GROMACS version: 5.4.0
I used ParmEd package from gromacs to export the system set in the AMBER. The results from the gromacs simulation run contradicts to the simulation that run in the AMBER system.
What is the realiability of conversion using ParmED package?
I work on Protein-DNA system and so i use amber for initial system set up of interaction force field parameter (ParmBSC1 and ff14SB)
Been a while since I did anything with ParmED but its conversions were always faithful in my hands. You should check the single-point energy and forces in AMBER and GROMACS to make sure the topology and force field parameters are really the same.
Thanks for the suggestion. We double checked that the topology and force field parameters are same. The question raised only when the DNA parameters were studied with respect to time. The fluctuation in the gromacs system affects the overall average of the DNA parameters whereas the fluctaution not significant in the AMBER system .

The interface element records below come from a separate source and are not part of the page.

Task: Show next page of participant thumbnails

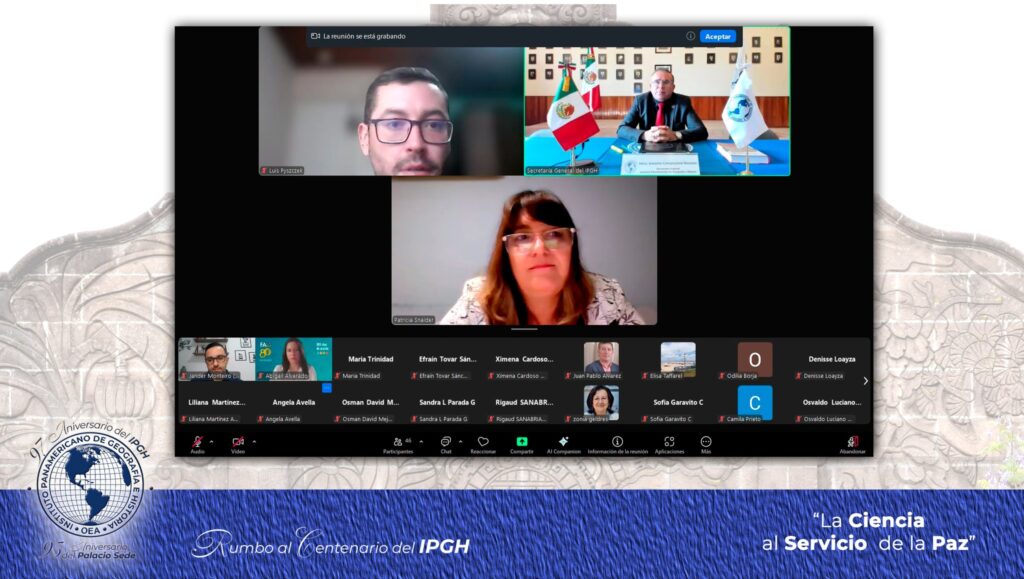Action: (x=865, y=381)
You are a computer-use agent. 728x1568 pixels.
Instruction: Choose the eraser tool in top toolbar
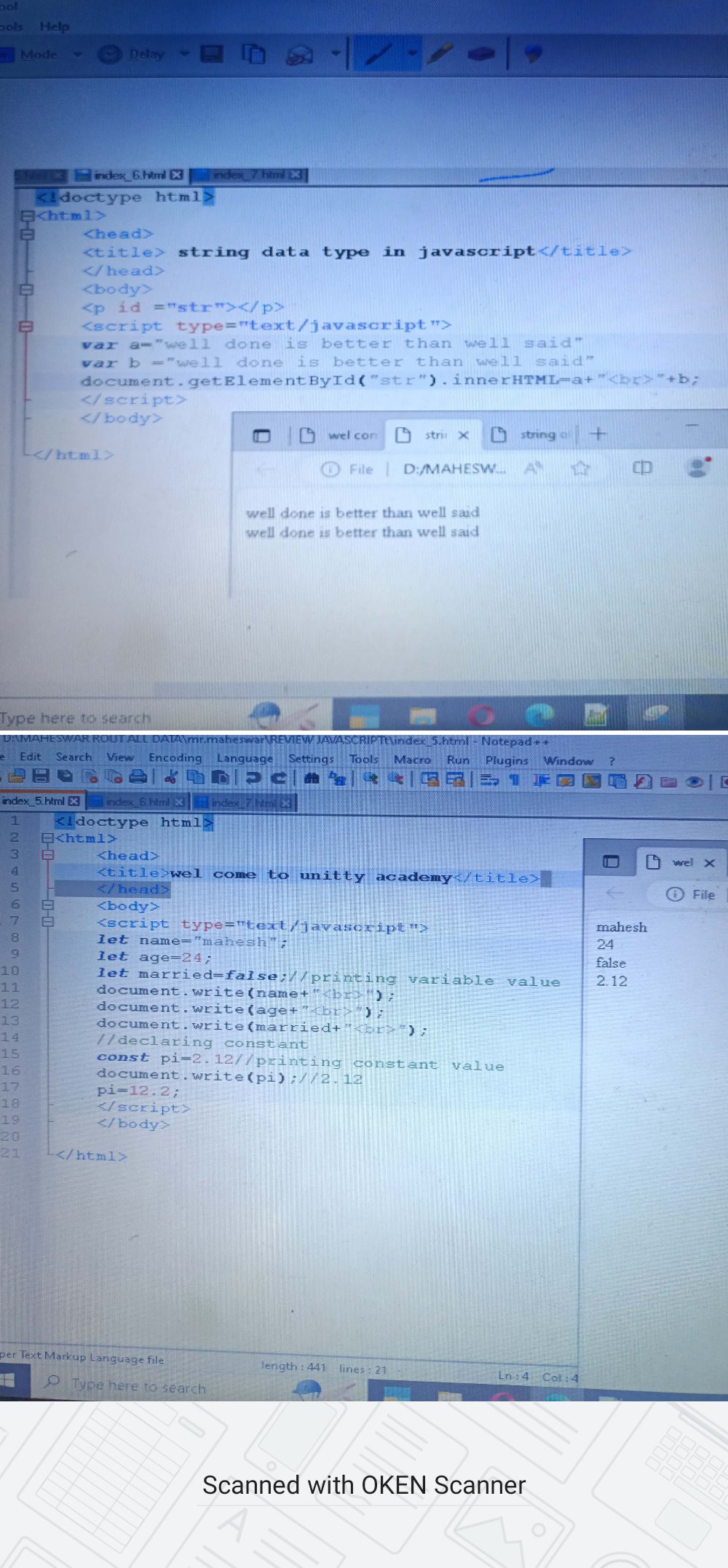(480, 53)
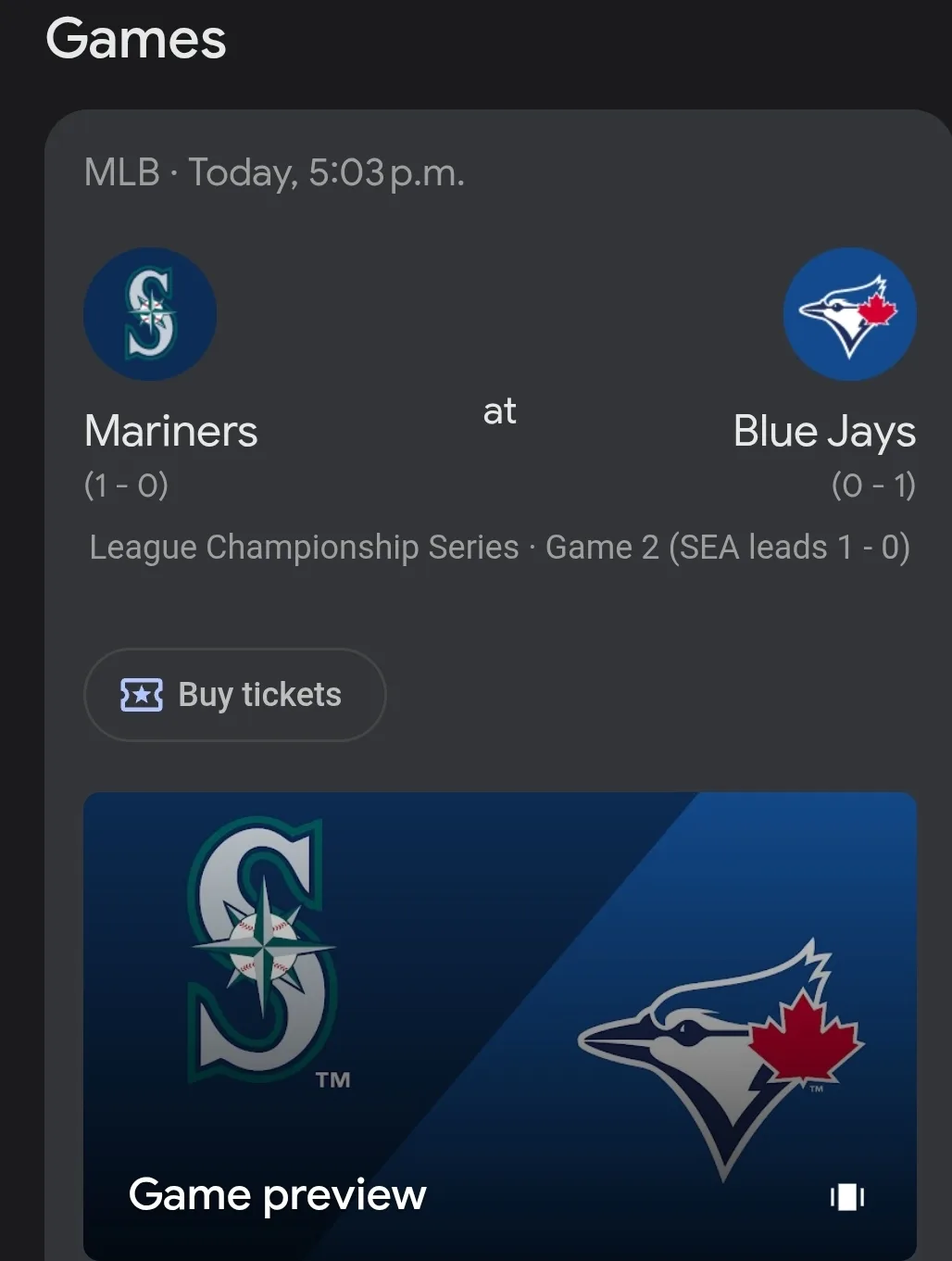Click the ticket icon in Buy tickets
The height and width of the screenshot is (1261, 952).
pos(141,694)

By “DNA parameters” do you mean helicoidal parameters? How different were the outcomes? What was the time scale of the simulations and are the results reproducible in multiple, independent simulations? Are all the other algorithms, cutoff scheme, etc. identical between the two programs?
The simulation setups were checked and identical between two system. Time scale of the simulation run is 300 ns each. The values of gromacs is approximately three fold greater than AMBER affecting the overall average value of the base pair.
Values of what? I’m still not clear on what validation you did. Do you get matching forces and energies for a single frame?